## Stated exercise
In the lines below, change "green" to "blue" and leave every other word as it is. Write out all the lines with that change, omitting the pictures.

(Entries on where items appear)
------------

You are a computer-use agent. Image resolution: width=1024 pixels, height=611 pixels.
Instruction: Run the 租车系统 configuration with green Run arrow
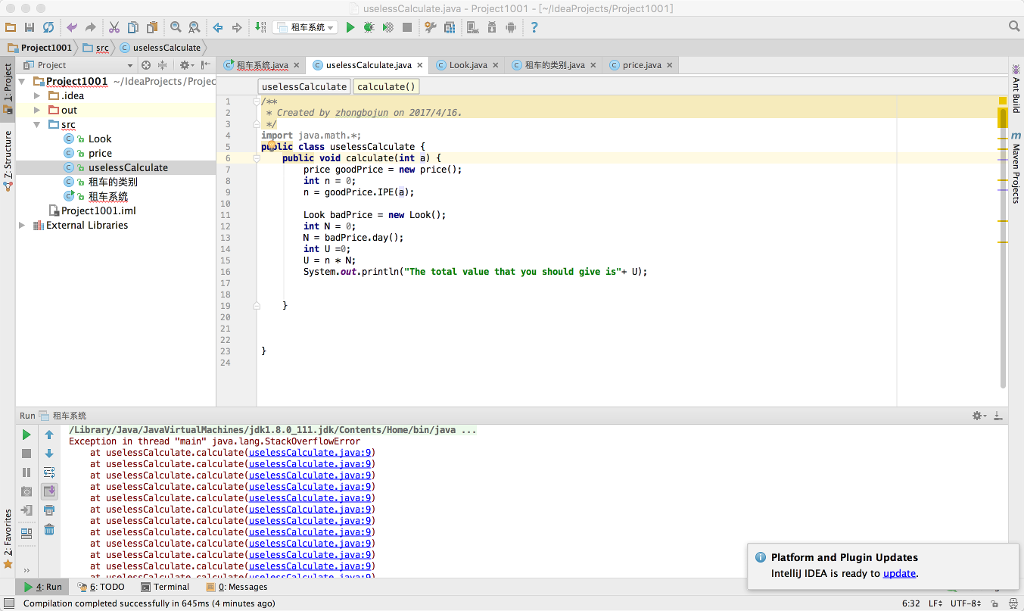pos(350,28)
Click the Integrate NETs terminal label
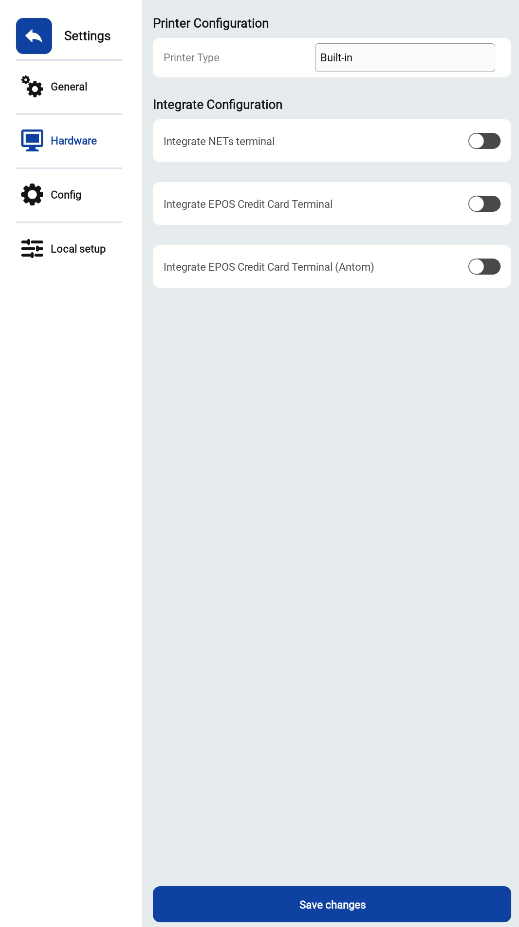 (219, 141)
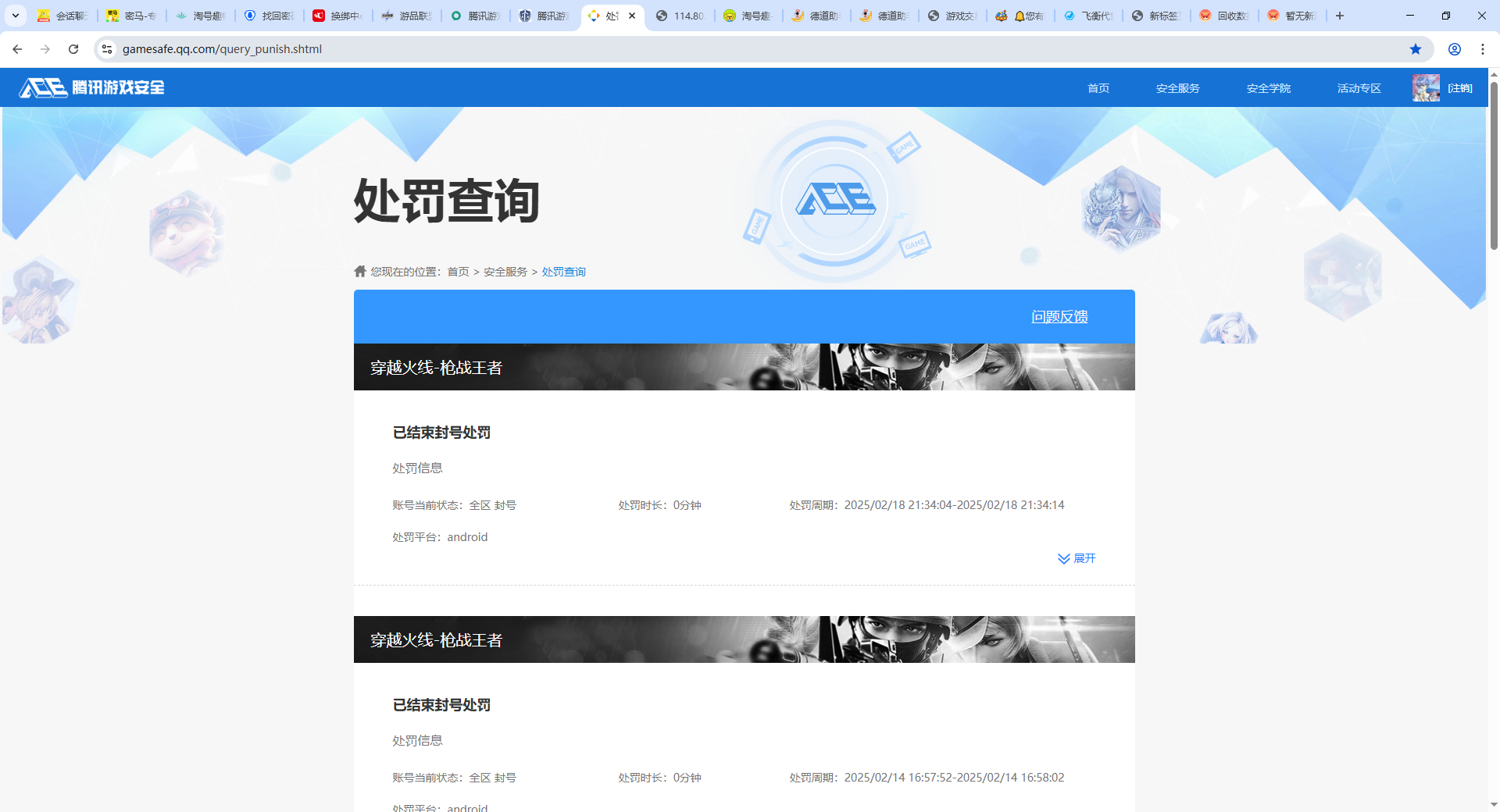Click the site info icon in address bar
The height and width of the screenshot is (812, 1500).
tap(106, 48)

------------

## Exercise solution
You are a computer-use agent. Image resolution: width=1024 pixels, height=611 pixels.
Instruction: Run the 租车系统 configuration with blue Run arrow
pos(350,28)
Click the Integrate NETs terminal label
 (219, 141)
Click the site info icon in address bar
The height and width of the screenshot is (812, 1500).
tap(106, 48)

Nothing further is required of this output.